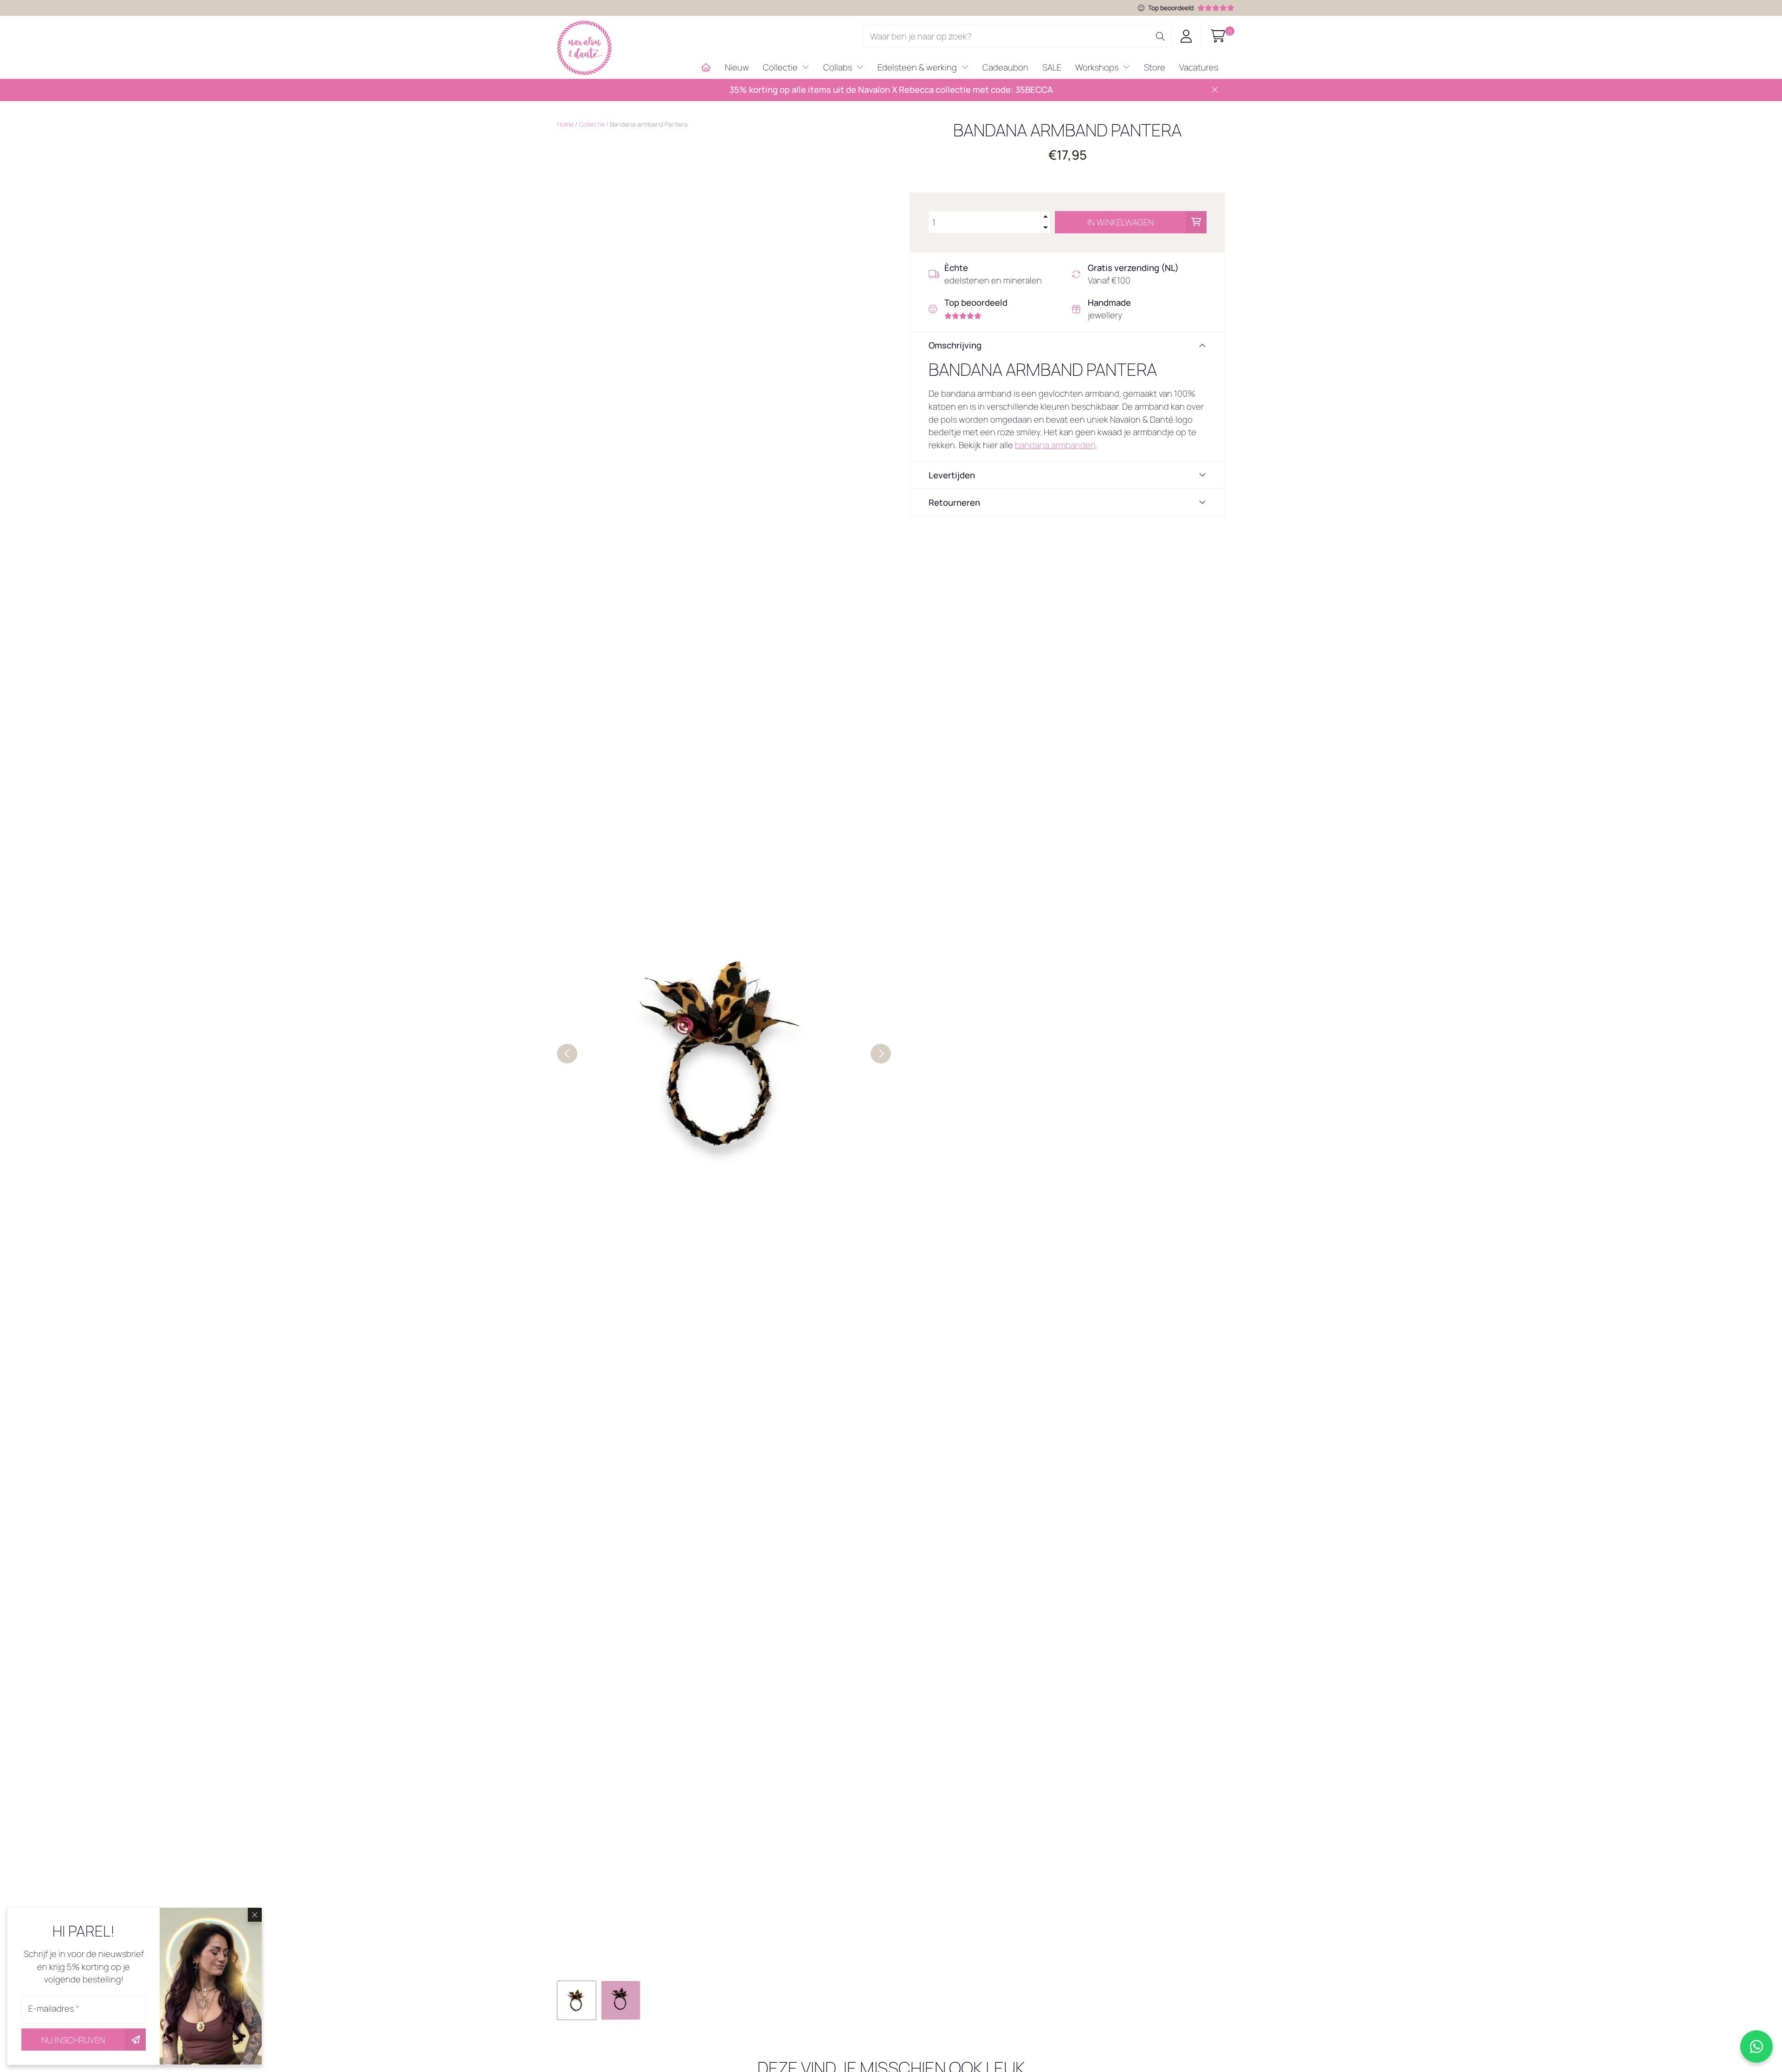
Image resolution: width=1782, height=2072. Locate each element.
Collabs (838, 67)
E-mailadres (53, 2008)
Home (565, 124)
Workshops (1097, 67)
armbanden (1073, 445)
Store (1154, 67)
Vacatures (1198, 67)
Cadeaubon (1005, 67)
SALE (1051, 67)
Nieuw (737, 67)
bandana (1033, 445)
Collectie (781, 67)
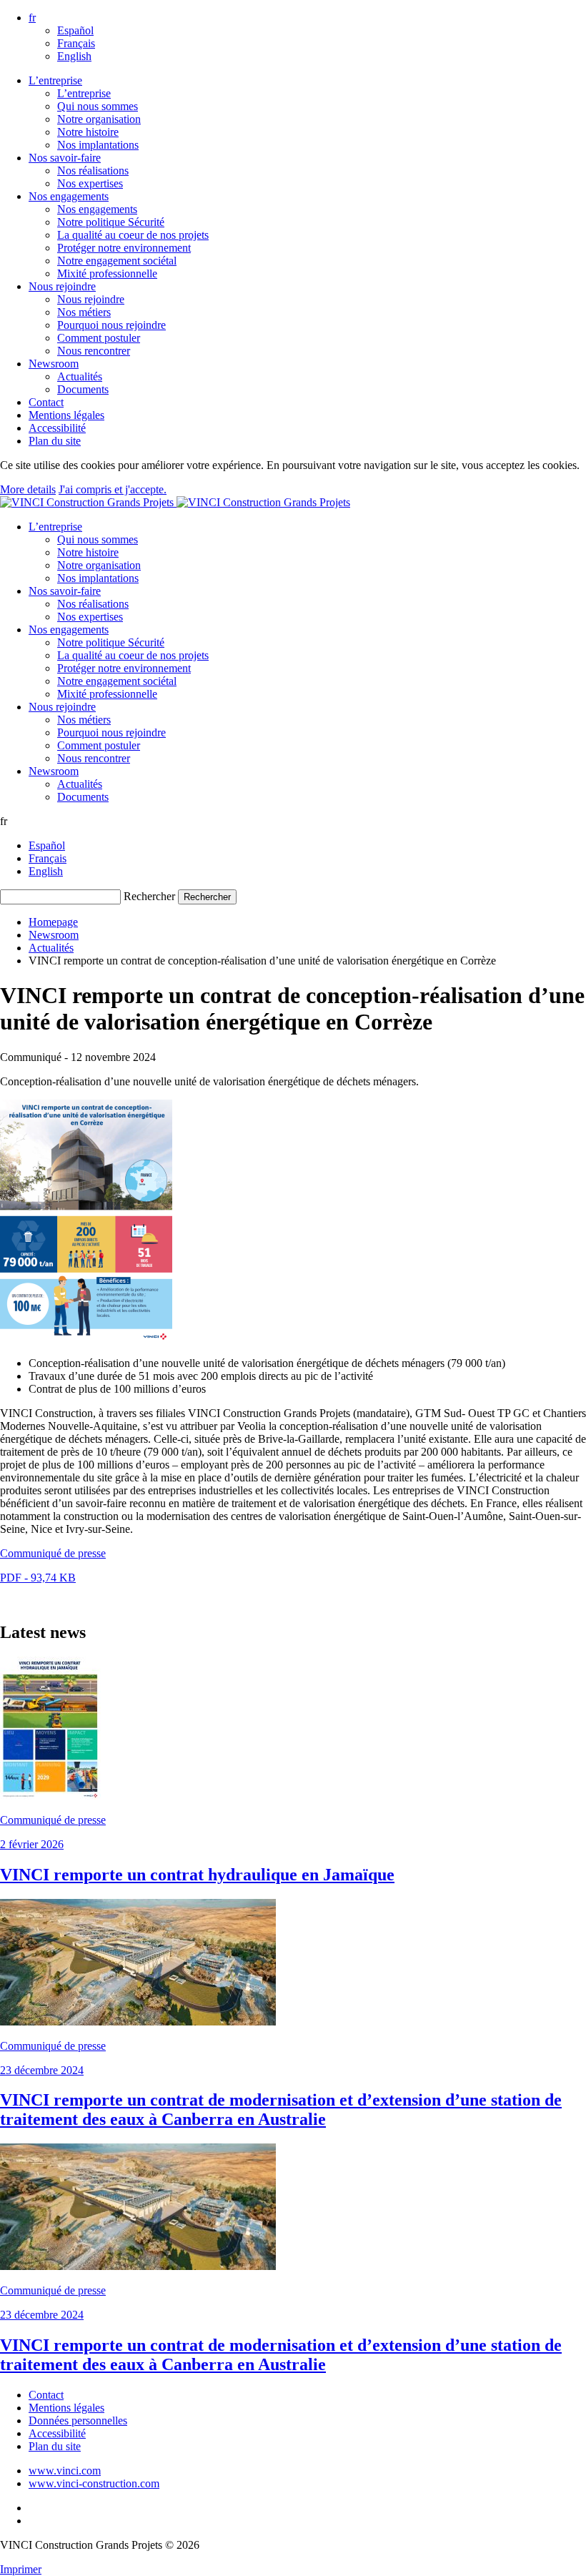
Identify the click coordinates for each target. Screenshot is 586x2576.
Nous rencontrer (93, 351)
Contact (46, 402)
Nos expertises (90, 183)
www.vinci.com (65, 2470)
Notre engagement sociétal (117, 261)
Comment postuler (98, 338)
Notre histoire (88, 132)
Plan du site (55, 441)
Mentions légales (66, 415)
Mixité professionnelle (107, 273)
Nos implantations (98, 145)
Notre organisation (99, 119)
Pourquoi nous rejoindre (111, 325)
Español (75, 30)
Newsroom (54, 363)
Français (76, 43)
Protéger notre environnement (124, 248)
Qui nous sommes (97, 106)
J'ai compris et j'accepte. (113, 489)
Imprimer (20, 2569)
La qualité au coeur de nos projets (133, 235)
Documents (83, 389)
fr (32, 17)
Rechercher (149, 896)
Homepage (53, 922)
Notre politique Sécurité (110, 222)
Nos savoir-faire (65, 158)
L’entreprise (55, 80)
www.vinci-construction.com (94, 2483)
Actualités (79, 376)
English (74, 56)
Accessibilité (57, 428)
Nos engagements (69, 196)
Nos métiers (84, 312)
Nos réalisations (93, 170)
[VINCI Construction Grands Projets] (175, 502)
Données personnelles (78, 2420)
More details (28, 489)
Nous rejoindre (62, 286)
○ ○ ○ ○ ○ ○ ○
WHAT THE EXERCISE ASKS — Repeat the material above precisely as it appears, omitting the images it contains.

TASK ANSWER —
Image resolution: width=1782, height=2072. Locate each element.
Collabs (838, 67)
E-mailadres (53, 2008)
Home (565, 124)
Workshops (1097, 67)
armbanden (1073, 445)
Store (1154, 67)
Vacatures (1198, 67)
Cadeaubon (1005, 67)
SALE (1051, 67)
Nieuw (737, 67)
bandana (1033, 445)
Collectie (781, 67)
Identify the click coordinates for each target. Screenshot is 586x2576.
Nous rencontrer (93, 351)
Contact (46, 402)
Nos expertises (90, 183)
www.vinci.com (65, 2470)
Notre engagement sociétal (117, 261)
Comment postuler (98, 338)
Notre histoire (88, 132)
Plan du site (55, 441)
Mentions légales (66, 415)
Mixité professionnelle (107, 273)
Nos implantations (98, 145)
Notre organisation (99, 119)
Pourquoi nous rejoindre (111, 325)
Español (75, 30)
Newsroom (54, 363)
Français (76, 43)
Protéger notre environnement (124, 248)
Qui nous sommes (97, 106)
J'ai compris et j'accepte. (113, 489)
Imprimer (20, 2569)
La qualité au coeur de nos projets (133, 235)
Documents (83, 389)
fr (32, 17)
Rechercher (149, 896)
Homepage (53, 922)
Notre politique Sécurité (110, 222)
Nos savoir-faire (65, 158)
L’entreprise (55, 80)
www.vinci-construction.com (94, 2483)
Actualités (79, 376)
English (74, 56)
Accessibilité (57, 428)
Nos engagements (69, 196)
Nos métiers (84, 312)
Nos réalisations (93, 170)
[VINCI Construction Grands Projets] (175, 502)
Données personnelles (78, 2420)
More details (28, 489)
Nous rejoindre (62, 286)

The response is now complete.